Embora tenha sido o segundo país a legalizar o casamento homoafetivo na Europa, o avanço da extrema-direita no país tem sido relacionado a situações como: ameaças e assédio contra políticos que apoiam os direitos da comunidade, além do aumento de 29% nos crimes de ódio de 2021 para 2022 – sendo 22% desse percentual causado por homofobia.

Ainda, destacou-se no país o fato de que 87% da juventude LGBTQIAP+ do país já reportou conteúdos abusivos e tóxicos contra o próprio grupo online, o que resultou na criação da campanha “It’s Our Social Media”, com suporte do Google.org. O principal objetivo é chamar a atenção das plataformas para moderar esse tipo de conteúdo.

Demonstrações de apoio

Por outro lado, muitas demonstrações pró-LGBTQIAP+ acontecerem durante o último ano: as cores do arco-íris ganharam espaço em escadarias e faixas de pedestre, eventos e marchas de orgulho aconteceram por todo país e um recente projeto de lei está em andamento para reconhecer a violência anti-LGBTQIAP+ como agravante em crimes de ódio. Isso significa que o tempo de sentença de crimes relacionados a grupos minoritários pode aumentar.

Importante destacar, ainda, que de acordo com uma nova pesquisa publicada pelo governo irlandês (a “Survey on Attitudes towards the Equality Grounds Poll”), a maioria da população irlandesa se sente confortável convivendo com pessoas LGBTQ+.

A pesquisa indicou índices de 88–89% de aceitação em relação a ter um casal de mesmo sexo biológico como vizinho e 79–80% em relação a ter uma pessoa trans ou não binária como vizinha.

Homofobia na Europa

No contexto europeu, as atitudes em relação à comunidade LGBT+ apresentam tanto apoio substancial quanto áreas de grande preocupação, refletindo a variedade de perspectivas em diferentes Estados-membros em relação a ser LGBTQIA+ na Europa.
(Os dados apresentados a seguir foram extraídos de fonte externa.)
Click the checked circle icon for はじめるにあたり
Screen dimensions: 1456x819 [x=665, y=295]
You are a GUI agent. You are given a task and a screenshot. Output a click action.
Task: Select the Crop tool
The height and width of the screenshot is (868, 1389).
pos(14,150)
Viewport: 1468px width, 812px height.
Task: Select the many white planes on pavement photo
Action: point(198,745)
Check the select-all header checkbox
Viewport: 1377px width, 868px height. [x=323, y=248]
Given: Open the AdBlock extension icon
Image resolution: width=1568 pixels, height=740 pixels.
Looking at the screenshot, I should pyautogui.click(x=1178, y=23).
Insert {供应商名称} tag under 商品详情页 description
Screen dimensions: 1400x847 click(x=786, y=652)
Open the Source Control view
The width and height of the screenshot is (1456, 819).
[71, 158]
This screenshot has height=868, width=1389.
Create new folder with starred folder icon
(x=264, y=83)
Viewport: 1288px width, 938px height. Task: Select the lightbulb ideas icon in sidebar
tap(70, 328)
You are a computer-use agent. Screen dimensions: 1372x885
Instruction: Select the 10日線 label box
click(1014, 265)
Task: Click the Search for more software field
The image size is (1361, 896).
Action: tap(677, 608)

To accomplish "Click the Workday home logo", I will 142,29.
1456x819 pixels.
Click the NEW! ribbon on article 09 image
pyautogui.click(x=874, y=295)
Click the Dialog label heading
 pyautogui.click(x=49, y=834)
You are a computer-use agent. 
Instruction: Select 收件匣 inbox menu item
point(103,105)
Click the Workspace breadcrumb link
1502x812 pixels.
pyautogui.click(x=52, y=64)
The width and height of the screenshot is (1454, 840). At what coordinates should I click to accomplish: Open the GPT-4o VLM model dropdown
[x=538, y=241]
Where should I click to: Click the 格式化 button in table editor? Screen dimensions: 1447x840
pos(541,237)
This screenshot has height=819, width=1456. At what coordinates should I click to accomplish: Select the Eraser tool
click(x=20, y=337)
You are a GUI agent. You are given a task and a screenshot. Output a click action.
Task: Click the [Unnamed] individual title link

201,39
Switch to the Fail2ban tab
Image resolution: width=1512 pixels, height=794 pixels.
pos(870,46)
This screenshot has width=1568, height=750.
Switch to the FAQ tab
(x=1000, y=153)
Em geral, portanto, a aceitação da comunidade LGBTQIAP+ tem se fortalecido mais do que nunca na União Europeia. Dentro do bloco econômico, 72% concorda que o casamento entre pessoas do mesmo sexo biológico deve ser permitido por toda a Europa e 69% afirma que lésbicas, gays e bissexuais devem ter os mesmos direitos que pessoas heterossexuais — de direitos parentais a adoção.

Além disso, 71% das pessoas acredita que o espaço escolar deve incluir informações sobre diversidade e orientação sexual.

Embora os números não sejam os mesmos para pessoas trans, costumam estar abaixo em até 5 pontos percentuais, mostrando ainda uma maioria na aceitação.

Medidas positivas para lidar com a homofobia

Embora a discriminação contra as pessoas LGBTQIAP+ persista em toda a União Europeia, o bloco adotou, em 2020, a LGBTIQ+ Equality Strategy 2020-2025, mostrando um compromisso da Comissão Europeia pela igualdade de direitos na União. Os planos do documento buscam intensificar a aprovação de medidas pela igualdade para dar voz à comunidade LGBTQIAP+ e integrá-la a todas as áreas políticas.

Ainda, de acordo com relatório da ILGA Europe de 2024, o progresso no compromisso institucional com a igualdade de direitos para a comunidade LGBTQIAP+ tem sido constante, com planos de ação sendo notados em países. Dentre eles estão Dinamarca, França, Alemanha, Islândia, Malta, Montenegro, Países Baixos, Noruega, Eslovênia, Espanha, Ucrânia, Escócia e País de Gales.

Já em comparação com o Brasil, importa dizer que a Europa não está anos-luz à frente em relação aos direitos LGBTQIAP+. Porém, medidas governamentais têm sido mais discutidas e implementadas na maioria dos países do continente europeu, ainda que alguns temas enfrentem mais resistência.

Procure ajuda

Se você for vítima de homofobia na Europa, utilize a UNI-FORM para pedir ajuda e fazer uma denúncia. É uma plataforma internacional de apoio criada pela União Europeia.

Segundo a informação oficial, através da plataforma, você é colocado “em contato com ONGs LGBTQIAP+ e as respectivas forças de segurança nacionais“.